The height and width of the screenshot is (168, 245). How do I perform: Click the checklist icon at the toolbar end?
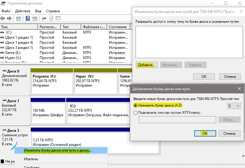point(58,19)
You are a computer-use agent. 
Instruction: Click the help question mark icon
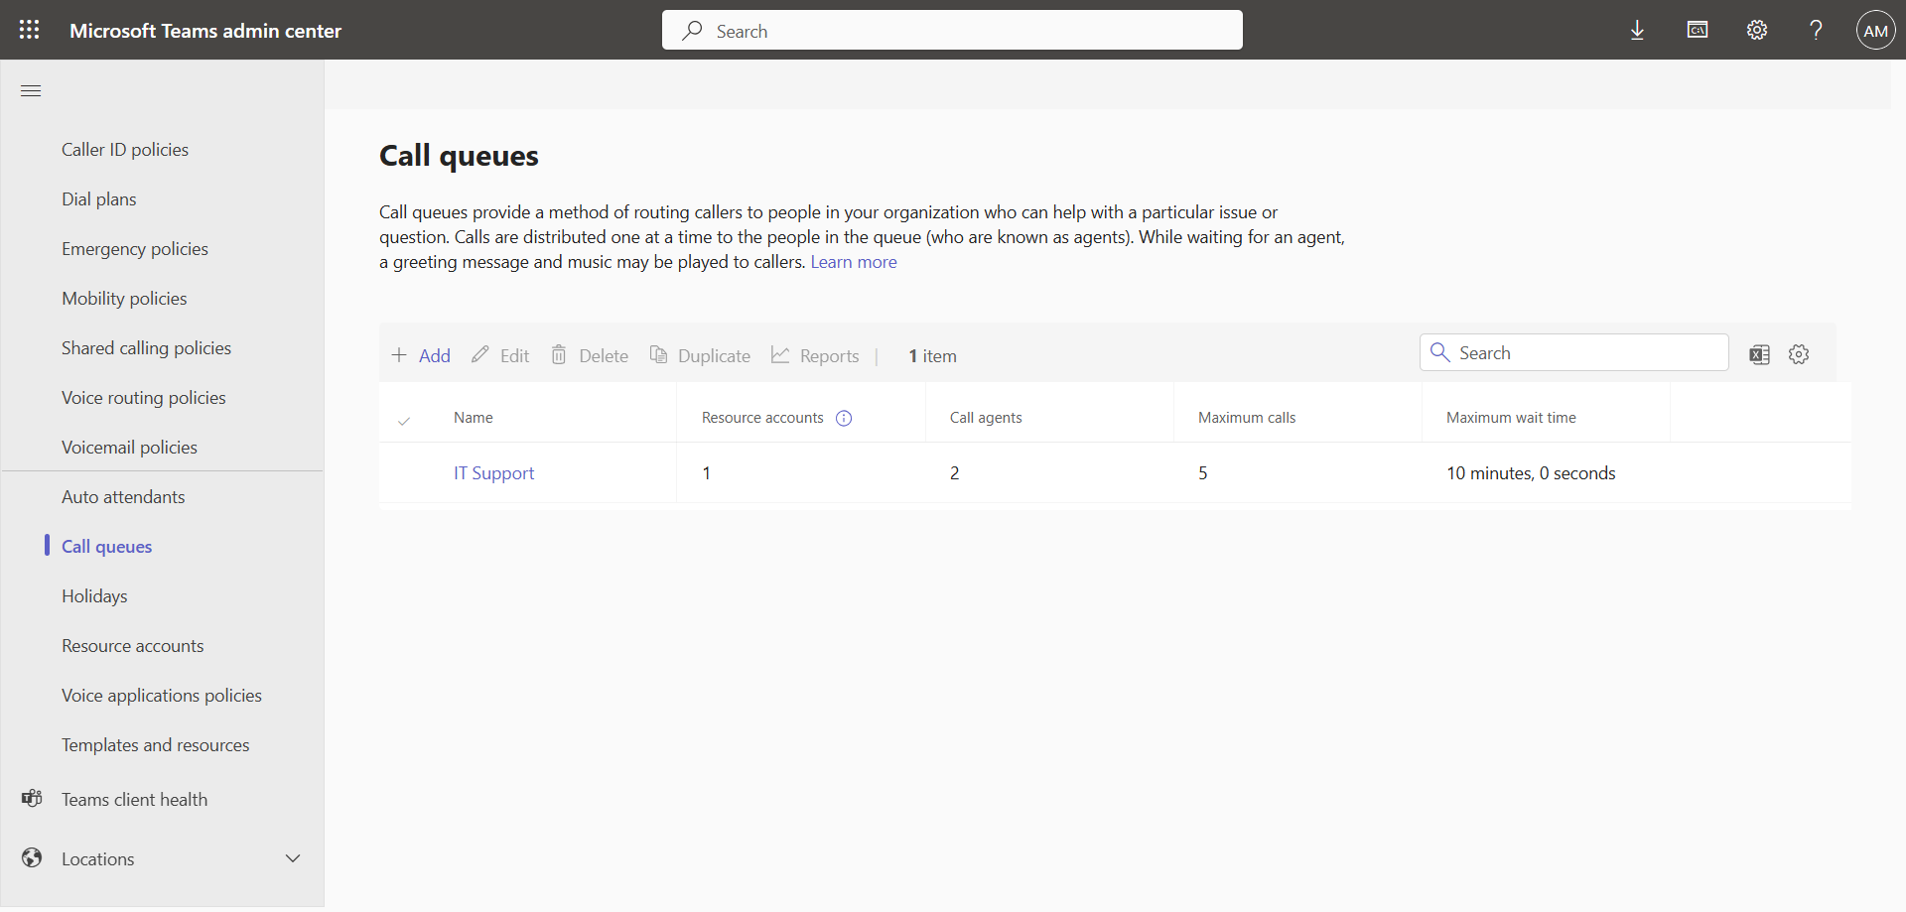pos(1816,30)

───

Each of the entries above must be copied exactly, but the pictures stay out.

The height and width of the screenshot is (168, 245). How do I perform: Click the checklist icon at the toolbar end?
point(58,19)
You are a computer-use agent. 
Instruction: Click the help question mark icon
pos(1816,30)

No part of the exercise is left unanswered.